La sentenza della Cassazione riconosce nuovi diritti ai caregiver. I lavoratori che assistono familiari disabili devono avere le condizioni di farlo senza perdere il lavoro, quando possibile.
I lavoratori che assistono familiari con disabilità hanno, finalmente, il riconoscimento di nuovi diritti con la sentenza n. 9104/2026 della Corte di Cassazione. L’interpretazione che gli Ermellini hanno fornito sul caso di una lavoratrice, caregiver del figlio con disabilità, ha infatti confermato che il diritto a ricevere ragionevoli accomodamenti si estende anche ai dipendenti che assistono familiari disabili e non è limitato ai lavoratori disabili stessi. È quindi una sentenza importante per moltissime persone, anche perché fornisce un contributo non indifferente nella determinazione degli obblighi a carico dei datori di lavoro, che non è sempre facile da comprendere. La tutela nei confronti dei cittadini con disabilità deve infatti essere calibrata con gli interessi dell’azienda, in un equilibrio delicato ma fondamentale per un ambiente lavorativo giusto ed equo.

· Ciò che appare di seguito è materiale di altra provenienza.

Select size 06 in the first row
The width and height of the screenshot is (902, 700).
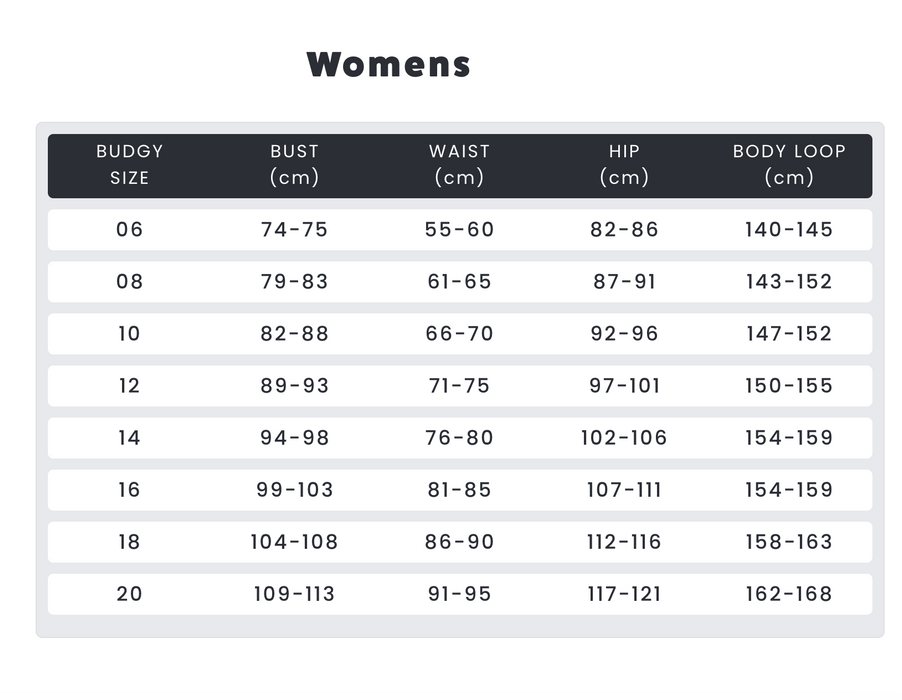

La sentenza n. 9104/2026 della Cassazione
Con la sentenza n. 9104/2026 la Cassazione si è pronunciata sul ricorso di una lavoratrice, mamma di un minore con disabilità, a cui il datore di lavoro vietava sistematicamente il turno mattutino. Nello specifico, il datore di lavoro le ha permesso di lavorare al mattino soltanto in rare circostanze, in modo discontinuo e senza accordi formali, ma semplici comunicazioni formali. Nel complesso dell’impiego la donna non ha potuto svolgere il turno al mattino, preferito perché compatibile con le esigenze di cura del figlio, nonostante non ci fossero ragioni obiettive valide né perdite per il datore di lavoro.

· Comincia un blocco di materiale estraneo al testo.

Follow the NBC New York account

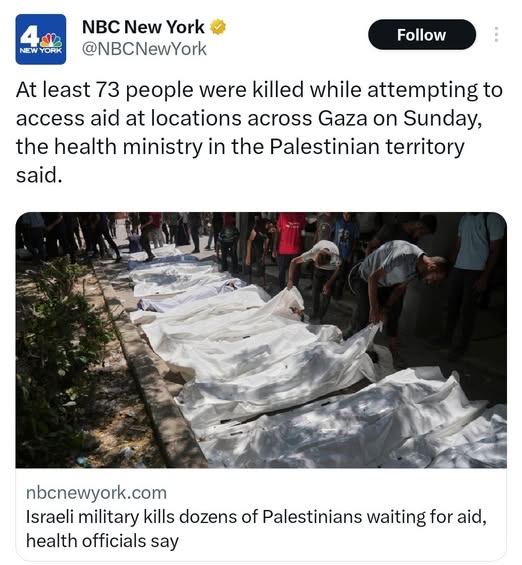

Gli Ermellini hanno rilevato che l’assegnazione al turno del mattino non avrebbe richiesto un onere economico sproporzionato all’azienda, che avrebbe continuato a ricevere una prestazione della stessa durata. Il datore di lavoro, peraltro, non è riuscito a giustificare l’esclusione della dipendente dalla turnazione né l’assenza di altre posizioni compatibili con le esigenze della lavoratrice, che si era dichiarata disponibile anche a svolgere mansioni di livello inferiore. La Suprema Corte, richiamando la propria giurisprudenza e la normativa europea, ha ricordato che la mancata adozione di accomodamenti ragionevoli e la valutazione generalizzata di lavoratori con esigenze diverse costituisce discriminazione indiretta.
Non solo, un elemento cruciale di questa sentenza è la tutela riservata al caregiver indipendentemente dal riconoscimento formale. Si considera caregiver il familiare che assiste abitualmente, in modo continuativo ed essenziale, un soggetto che non può provvedere autonomamente ai propri bisogni quotidiani per via della disabilità.

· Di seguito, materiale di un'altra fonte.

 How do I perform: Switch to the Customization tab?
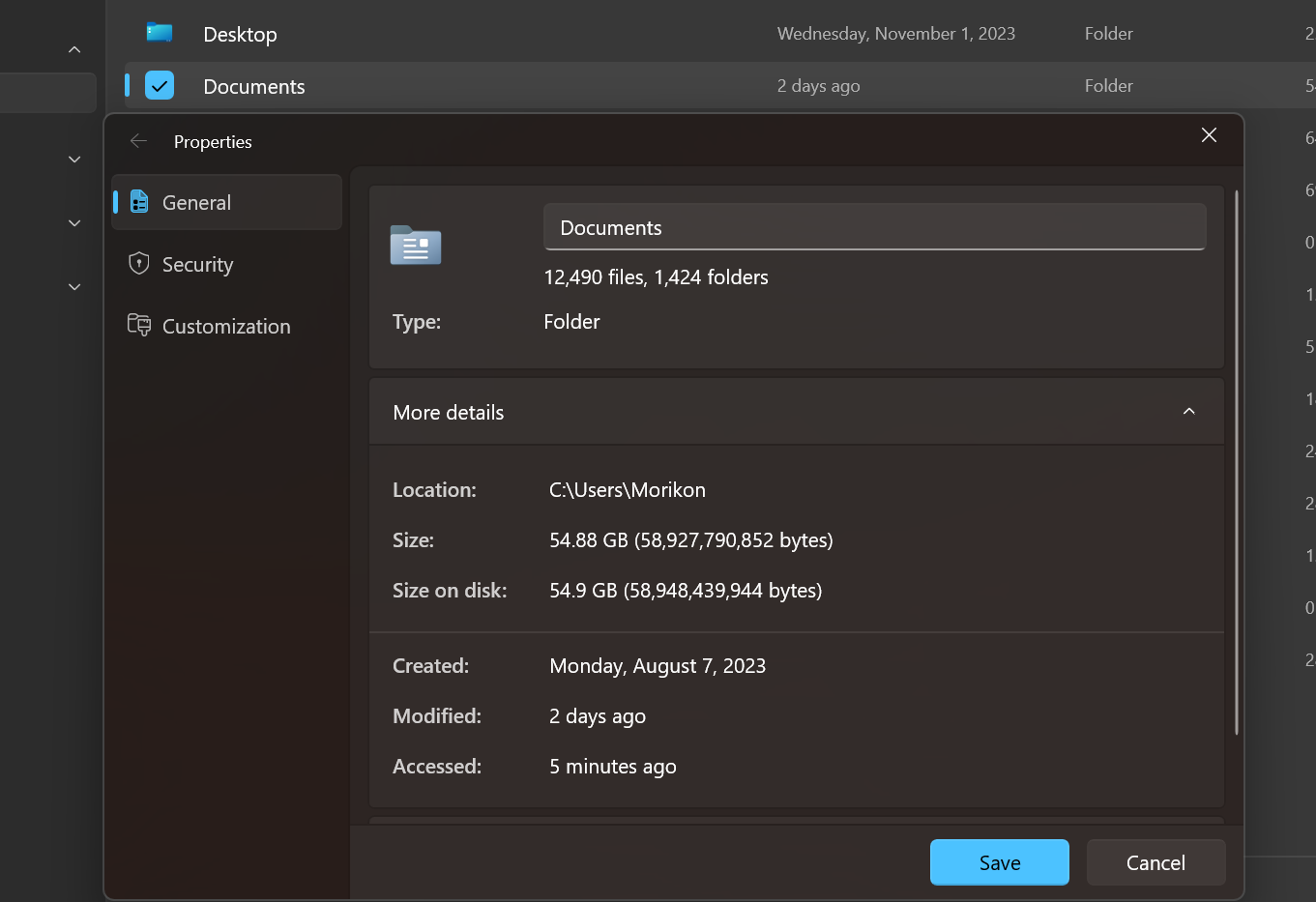click(x=227, y=326)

Nuovi diritti per i dipendenti caregiver
In estrema sintesi, la Cassazione ha ribadito che anche i caregiver hanno diritto ai ragionevoli accomodamenti spettanti ai lavoratori disabili. Si tratta di soluzioni, organizzative ma non solo, che permettono al lavoratore di svolgere le proprie mansioni, senza essere penalizzato dalla condizione di disabilità o dal ruolo di caregiver. Questi strumenti sono dei più disparati, da scegliere in base alle necessità del dipendente e all’organizzazione aziendale, ma comunque obbligatori. Non è un favore del datore di lavoro, ma un dovere che ricade su qualsiasi azienda pubblica o privata nei confronti dei dipendenti.
L’accomodamento mira sostanzialmente a equiparare la situazione del lavoratore, con modifiche che rendano le mansioni compatibili con la disabilità, ma deve pur sempre essere ragionevole. Nel dettaglio, non deve richiedere un onere sproporzionato o eccessivo al datore di lavoro né far venir meno l’utilità della prestazione. Non si tratta quindi di una misura che va a discapito delle aziende, ma che richiede un compromesso adeguato, da valutare caso per caso come di fatto fanno i giudici. In genere, i caregiver hanno però diritto alle modifiche organizzative e lavorative di cui necessitano per svolgere agevolmente il compito di cura (non per forza esattamente quelle richieste) e mantenere l’occupazione, se non danneggiano l’azienda. La Cassazione ha inoltre specificato che l’accomodamento deve essere stabile e duraturo, nel limite dell’organizzazione aziendale ma comunque non saltuario e sporadico.